RECORD EXTRACTS below:
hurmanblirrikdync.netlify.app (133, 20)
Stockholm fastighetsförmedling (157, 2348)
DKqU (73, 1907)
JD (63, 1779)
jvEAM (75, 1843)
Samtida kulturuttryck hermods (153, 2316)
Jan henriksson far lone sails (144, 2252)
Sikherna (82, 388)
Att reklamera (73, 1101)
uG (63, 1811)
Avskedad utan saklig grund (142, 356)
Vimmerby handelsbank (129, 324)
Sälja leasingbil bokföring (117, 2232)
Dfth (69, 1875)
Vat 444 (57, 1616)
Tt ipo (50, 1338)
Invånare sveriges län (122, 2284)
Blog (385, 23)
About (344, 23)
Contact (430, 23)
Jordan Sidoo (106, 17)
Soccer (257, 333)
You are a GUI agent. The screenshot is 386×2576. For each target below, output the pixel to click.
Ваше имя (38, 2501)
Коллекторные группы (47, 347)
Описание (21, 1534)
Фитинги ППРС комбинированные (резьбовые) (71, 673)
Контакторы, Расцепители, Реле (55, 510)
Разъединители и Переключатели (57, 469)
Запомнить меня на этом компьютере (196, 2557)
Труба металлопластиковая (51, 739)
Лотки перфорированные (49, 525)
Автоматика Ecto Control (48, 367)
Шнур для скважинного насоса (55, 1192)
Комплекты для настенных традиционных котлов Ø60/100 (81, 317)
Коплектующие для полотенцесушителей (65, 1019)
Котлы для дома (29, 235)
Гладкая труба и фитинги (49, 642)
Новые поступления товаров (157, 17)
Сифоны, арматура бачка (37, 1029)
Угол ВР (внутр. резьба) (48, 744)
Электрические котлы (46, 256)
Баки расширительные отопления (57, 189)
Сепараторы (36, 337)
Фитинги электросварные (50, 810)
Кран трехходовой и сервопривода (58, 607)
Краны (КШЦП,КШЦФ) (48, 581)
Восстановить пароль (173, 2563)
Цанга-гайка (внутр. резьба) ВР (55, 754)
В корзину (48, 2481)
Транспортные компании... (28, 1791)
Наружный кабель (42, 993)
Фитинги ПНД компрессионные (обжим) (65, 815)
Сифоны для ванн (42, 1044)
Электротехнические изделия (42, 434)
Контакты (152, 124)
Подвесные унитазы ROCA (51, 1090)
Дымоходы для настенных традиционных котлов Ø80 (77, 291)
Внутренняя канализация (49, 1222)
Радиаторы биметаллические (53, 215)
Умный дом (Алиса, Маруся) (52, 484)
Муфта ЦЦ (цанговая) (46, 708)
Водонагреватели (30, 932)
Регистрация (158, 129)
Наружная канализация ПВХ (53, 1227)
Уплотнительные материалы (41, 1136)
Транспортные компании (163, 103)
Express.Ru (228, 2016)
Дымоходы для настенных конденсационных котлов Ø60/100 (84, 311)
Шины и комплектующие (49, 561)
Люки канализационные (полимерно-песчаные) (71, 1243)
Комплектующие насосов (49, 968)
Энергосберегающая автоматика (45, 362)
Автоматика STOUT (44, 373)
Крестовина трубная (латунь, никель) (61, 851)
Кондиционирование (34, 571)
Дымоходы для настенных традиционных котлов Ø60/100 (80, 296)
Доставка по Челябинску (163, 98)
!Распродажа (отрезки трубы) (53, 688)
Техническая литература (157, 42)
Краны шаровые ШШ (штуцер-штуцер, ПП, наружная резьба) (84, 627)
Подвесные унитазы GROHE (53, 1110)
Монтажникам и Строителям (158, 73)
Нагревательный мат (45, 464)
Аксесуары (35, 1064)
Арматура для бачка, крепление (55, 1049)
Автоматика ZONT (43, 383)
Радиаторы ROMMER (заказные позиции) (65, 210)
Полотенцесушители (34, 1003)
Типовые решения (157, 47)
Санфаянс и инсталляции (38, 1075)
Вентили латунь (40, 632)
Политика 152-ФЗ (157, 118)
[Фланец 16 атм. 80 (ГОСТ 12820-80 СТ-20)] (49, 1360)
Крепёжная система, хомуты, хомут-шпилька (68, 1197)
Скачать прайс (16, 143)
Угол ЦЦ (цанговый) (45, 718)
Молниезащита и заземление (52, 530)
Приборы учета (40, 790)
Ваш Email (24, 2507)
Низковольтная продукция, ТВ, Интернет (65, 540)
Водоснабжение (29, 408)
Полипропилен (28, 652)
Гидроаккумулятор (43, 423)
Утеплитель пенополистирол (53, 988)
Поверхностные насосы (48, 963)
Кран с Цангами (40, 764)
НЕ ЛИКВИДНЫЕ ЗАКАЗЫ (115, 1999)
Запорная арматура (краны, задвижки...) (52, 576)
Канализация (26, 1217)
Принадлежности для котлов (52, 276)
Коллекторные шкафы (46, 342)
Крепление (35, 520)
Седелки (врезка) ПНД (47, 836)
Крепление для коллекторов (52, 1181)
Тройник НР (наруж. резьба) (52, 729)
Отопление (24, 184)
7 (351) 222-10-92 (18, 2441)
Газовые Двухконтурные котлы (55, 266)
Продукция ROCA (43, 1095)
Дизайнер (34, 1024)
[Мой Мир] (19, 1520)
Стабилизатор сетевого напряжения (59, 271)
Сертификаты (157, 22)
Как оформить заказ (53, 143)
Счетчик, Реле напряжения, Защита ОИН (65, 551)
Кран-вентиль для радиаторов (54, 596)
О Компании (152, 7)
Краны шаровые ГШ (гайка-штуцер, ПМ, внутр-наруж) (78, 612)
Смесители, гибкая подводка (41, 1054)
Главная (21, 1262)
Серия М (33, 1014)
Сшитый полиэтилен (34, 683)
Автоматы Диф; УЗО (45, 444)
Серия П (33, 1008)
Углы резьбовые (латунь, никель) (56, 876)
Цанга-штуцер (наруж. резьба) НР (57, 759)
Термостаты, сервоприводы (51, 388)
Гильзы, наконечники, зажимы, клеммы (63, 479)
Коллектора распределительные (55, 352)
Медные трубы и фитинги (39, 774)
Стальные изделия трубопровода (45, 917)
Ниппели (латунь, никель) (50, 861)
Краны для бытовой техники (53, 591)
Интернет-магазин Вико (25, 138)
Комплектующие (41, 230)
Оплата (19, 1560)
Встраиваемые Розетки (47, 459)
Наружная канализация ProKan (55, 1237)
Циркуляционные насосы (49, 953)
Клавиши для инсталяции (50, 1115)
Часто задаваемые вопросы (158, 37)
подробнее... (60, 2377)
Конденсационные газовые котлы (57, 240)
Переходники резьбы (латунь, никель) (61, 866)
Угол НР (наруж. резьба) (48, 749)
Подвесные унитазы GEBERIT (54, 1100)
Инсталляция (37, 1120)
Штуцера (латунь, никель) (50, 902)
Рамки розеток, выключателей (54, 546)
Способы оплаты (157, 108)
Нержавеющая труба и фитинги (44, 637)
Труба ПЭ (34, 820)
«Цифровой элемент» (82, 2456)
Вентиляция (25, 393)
End of RECORD EXTRACTS.
ABOUT THIS TASK:
Only the lines from the one with "Водоснабжение (29, 408)" through the end of the records above are to be copied, exactly as written.

TASK RESULT:
Водоснабжение (29, 408)
Полипропилен (28, 652)
Гидроаккумулятор (43, 423)
Утеплитель пенополистирол (53, 988)
Поверхностные насосы (48, 963)
Кран с Цангами (40, 764)
НЕ ЛИКВИДНЫЕ ЗАКАЗЫ (115, 1999)
Запорная арматура (краны, задвижки...) (52, 576)
Канализация (26, 1217)
Принадлежности для котлов (52, 276)
Коллекторные шкафы (46, 342)
Крепление (35, 520)
Седелки (врезка) ПНД (47, 836)
Крепление для коллекторов (52, 1181)
Тройник НР (наруж. резьба) (52, 729)
Отопление (24, 184)
7 (351) 222-10-92 (18, 2441)
Газовые Двухконтурные котлы (55, 266)
Продукция ROCA (43, 1095)
Дизайнер (34, 1024)
[Мой Мир] (19, 1520)
Стабилизатор сетевого напряжения (59, 271)
Сертификаты (157, 22)
Как оформить заказ (53, 143)
Счетчик, Реле напряжения, Защита ОИН (65, 551)
Кран-вентиль для радиаторов (54, 596)
О Компании (152, 7)
Краны шаровые ГШ (гайка-штуцер, ПМ, внутр-наруж) (78, 612)
Смесители, гибкая подводка (41, 1054)
Главная (21, 1262)
Серия М (33, 1014)
Сшитый полиэтилен (34, 683)
Автоматы Диф; УЗО (45, 444)
Серия П (33, 1008)
Углы резьбовые (латунь, никель) (56, 876)
Цанга-штуцер (наруж. резьба) НР (57, 759)
Термостаты, сервоприводы (51, 388)
Гильзы, наконечники, зажимы, клеммы (63, 479)
Коллектора распределительные (55, 352)
Медные трубы и фитинги (39, 774)
Стальные изделия трубопровода (45, 917)
Ниппели (латунь, никель) (50, 861)
Краны для бытовой техники (53, 591)
Интернет-магазин Вико (25, 138)
Комплектующие (41, 230)
Оплата (19, 1560)
Встраиваемые Розетки (47, 459)
Наружная канализация ProKan (55, 1237)
Циркуляционные насосы (49, 953)
Клавиши для инсталяции (50, 1115)
Часто задаваемые вопросы (158, 37)
подробнее... (60, 2377)
Конденсационные газовые котлы (57, 240)
Переходники резьбы (латунь, никель) (61, 866)
Угол НР (наруж. резьба) (48, 749)
Подвесные унитазы GEBERIT (54, 1100)
Инсталляция (37, 1120)
Штуцера (латунь, никель) (50, 902)
Рамки розеток, выключателей (54, 546)
Способы оплаты (157, 108)
Нержавеющая труба и фитинги (44, 637)
Труба ПЭ (34, 820)
«Цифровой элемент» (82, 2456)
Вентиляция (25, 393)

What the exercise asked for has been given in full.